Reception in support of artisan
Chair of artisan, Dr Chetana Andary and board members; Director, Mr Gavan Ranger; Curator and Deputy Director, Ms Cassandra Lehman; CEO, Ms Claire Sourgnes; artisan staff and supporters; ladies and gentlemen, welcome.
I begin by acknowledging the Traditional Owners of the lands on which we gather, the Turrbul and Jagera people, and pay my respects to their Elders, past, present and emerging. My respect extends to all First Nations people who join us this evening.
As patron of artisan, I, with my husband Graeme, are delighted to welcome you here this evening to celebrate the exceptional work that artisan has done as the peak body for craft and design in Queensland for half a century, and I thank the staff and Board for their tireless efforts over those many years to promote and support Queensland designers and makers.
Graeme and I are proud and privileged to be the current custodians of the marvellous Government House collection. It dates back to 1859 when the colony of Queensland was first proclaimed, and includes items imported from England to furnish the original Government House for our very first Governor, Sir George Bowen.
Because the subsequent 25 Governors added or acquired further craft items, the collection today is exceptionally varied and eclectic, ranging from the two carved wooden Aurukun camp dogs who stand guard outside the door of my Study, to two of the card tables in this room which were part of the original consignments of furniture in the 1860s.
But, of the many other items in the House, it is the Dining Suite of which we are most proud because it exemplifies the development of the crafts in Queensland.
The large table and its 24 chairs were all made here in Brisbane in 1896 by the craftsmen of John Hicks and Company, using yellowwood sawn from trees felled in the Border Ranges. Each chair features a carved frieze of fruits and vegetables – even a pineapple! It’s a cornucopia created by local craftsmen to represent the productivity of the new Colony.
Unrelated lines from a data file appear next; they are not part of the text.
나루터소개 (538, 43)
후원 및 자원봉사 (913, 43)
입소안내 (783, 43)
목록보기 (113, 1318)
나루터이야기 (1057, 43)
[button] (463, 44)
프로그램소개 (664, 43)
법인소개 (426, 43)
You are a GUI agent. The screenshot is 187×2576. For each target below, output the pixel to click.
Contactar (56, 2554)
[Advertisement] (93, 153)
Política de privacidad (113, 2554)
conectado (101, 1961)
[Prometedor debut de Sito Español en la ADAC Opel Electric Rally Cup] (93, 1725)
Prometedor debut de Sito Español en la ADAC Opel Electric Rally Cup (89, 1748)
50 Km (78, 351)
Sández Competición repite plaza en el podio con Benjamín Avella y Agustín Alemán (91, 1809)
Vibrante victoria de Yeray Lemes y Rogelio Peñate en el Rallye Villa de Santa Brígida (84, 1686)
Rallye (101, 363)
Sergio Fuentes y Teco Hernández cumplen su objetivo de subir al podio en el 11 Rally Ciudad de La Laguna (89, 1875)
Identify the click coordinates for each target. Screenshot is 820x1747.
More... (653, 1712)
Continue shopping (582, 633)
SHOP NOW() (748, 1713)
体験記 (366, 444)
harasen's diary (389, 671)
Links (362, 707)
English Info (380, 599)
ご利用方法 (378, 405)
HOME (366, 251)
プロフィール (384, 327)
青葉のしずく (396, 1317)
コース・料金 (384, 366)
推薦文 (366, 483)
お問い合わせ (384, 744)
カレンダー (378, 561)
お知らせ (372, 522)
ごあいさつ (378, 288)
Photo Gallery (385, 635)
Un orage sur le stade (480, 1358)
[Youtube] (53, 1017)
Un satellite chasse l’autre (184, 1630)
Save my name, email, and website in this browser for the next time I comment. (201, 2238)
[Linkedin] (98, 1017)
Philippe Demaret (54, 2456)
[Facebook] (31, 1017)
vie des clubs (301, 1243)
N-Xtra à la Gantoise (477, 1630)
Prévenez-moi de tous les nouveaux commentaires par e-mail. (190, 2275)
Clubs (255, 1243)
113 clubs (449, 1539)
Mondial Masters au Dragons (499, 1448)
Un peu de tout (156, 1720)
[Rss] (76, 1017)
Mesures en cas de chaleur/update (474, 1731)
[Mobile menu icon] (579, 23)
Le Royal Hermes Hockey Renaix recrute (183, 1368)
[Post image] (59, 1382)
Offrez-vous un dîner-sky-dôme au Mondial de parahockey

With such strong historic roots, it is not surprising that, despite changes in fashion and lifestyle, interest in the crafts has remained strong in Queensland – and there’s ample evidence of this in artisan’s diverse program of exhibitions and events, and in workshops that run the full gamut from lacemaking to carving a wooden spoon.
The principles and ideals of the Arts and Crafts Movement a century ago still inspire thousands of makers today. Whether they are professional craftworkers or hobbyists, and whatever their chosen medium, they share a fundamental belief in the value and importance of quality craftsmanship and good design. It is that belief that brings beauty, meaning and a sense of wellbeing into our everyday lives – and for that, we can all be grateful.
I am also grateful, for the request from artisan, at my first patronage meeting with the leadership team via video conference earlier this year, to provide a display space for artisan craft objects here at Fernberg.
I was so pleased to agree to this request. A display of contemporary craft is a perfect complement to the many hundreds of historic craft items in the Government House collection and provides a novel and engaging way to demonstrate the continuous development of crafts in Queensland since colonial times.
I am therefore delighted to launch the artisan display, prominently on show in the foyer of Government House. Thank you to artists from the One of Twelve organisation, and Mari Hirata, Tom Summers, Megan Puls, Liz Izquierdo and Shimara Carlow for your unique works, which will be enjoyed by the many visitors to Government House each year. Thank you to the team from artisan for your curation of the display.
It is also my great pleasure to present a Certificate of Vice-Regal Patronage to the Chair of artisan, Dr Chetana Andary, to express my commitment to ongoing support for this outstanding Queensland organisation.